▶ [Предоставленные записи]:
════

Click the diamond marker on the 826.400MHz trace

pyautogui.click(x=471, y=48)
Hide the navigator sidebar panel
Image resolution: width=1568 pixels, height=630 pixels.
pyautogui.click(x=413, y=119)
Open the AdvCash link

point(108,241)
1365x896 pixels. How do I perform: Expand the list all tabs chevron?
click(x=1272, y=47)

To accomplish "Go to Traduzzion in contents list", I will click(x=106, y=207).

════

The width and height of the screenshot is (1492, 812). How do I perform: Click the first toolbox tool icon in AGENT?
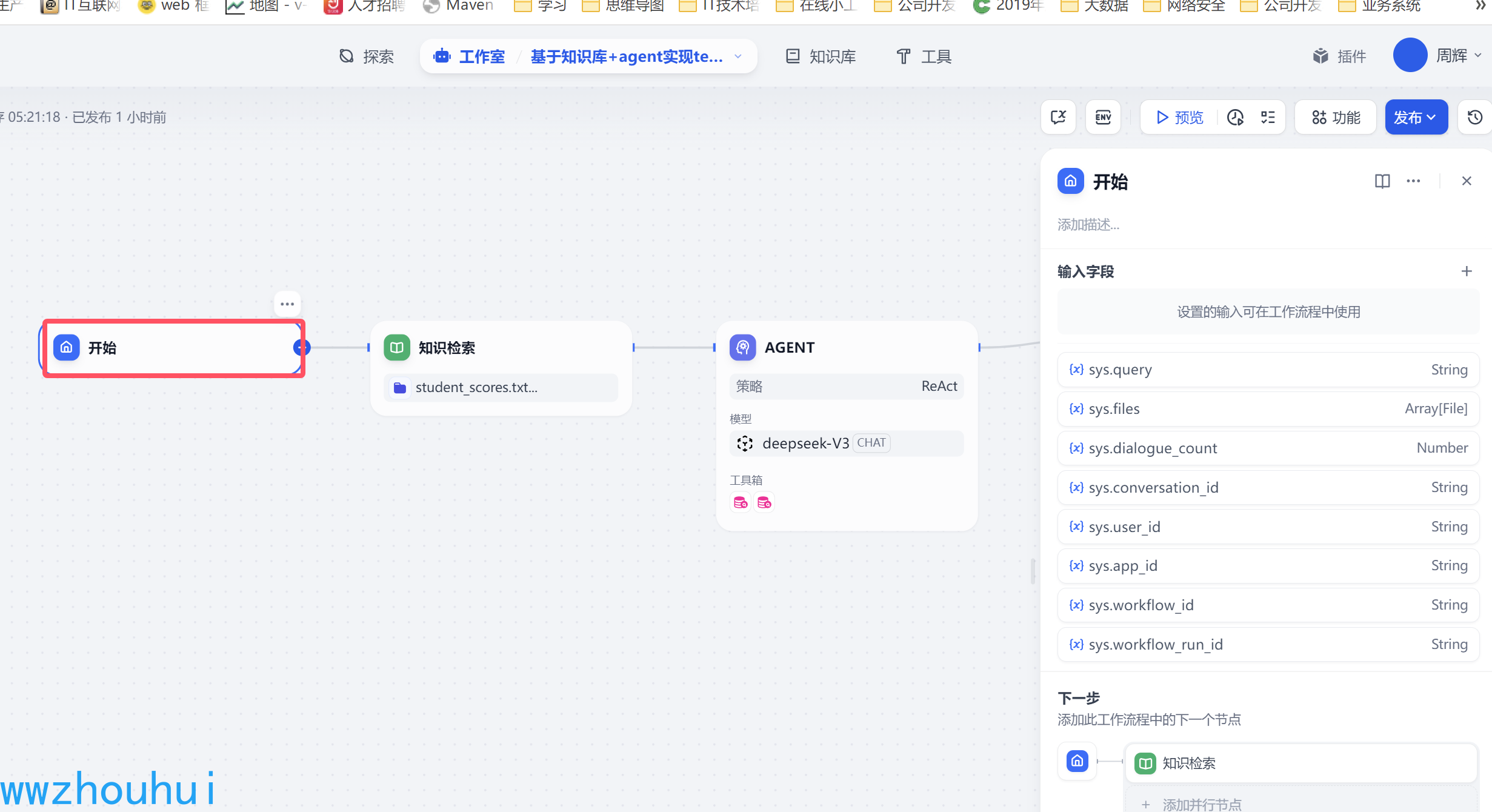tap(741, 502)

════

▶ [Цель задания]:
Повторите без изменений строки записей между строкой, содержащей «Hide the navigator sidebar panel», и строкой, содержащей «click(x=1272, y=47)», включая обе эти строки.

▶ [Ответ к задаче]:
Hide the navigator sidebar panel
Image resolution: width=1568 pixels, height=630 pixels.
pyautogui.click(x=413, y=119)
Open the AdvCash link

point(108,241)
1365x896 pixels. How do I perform: Expand the list all tabs chevron?
click(x=1272, y=47)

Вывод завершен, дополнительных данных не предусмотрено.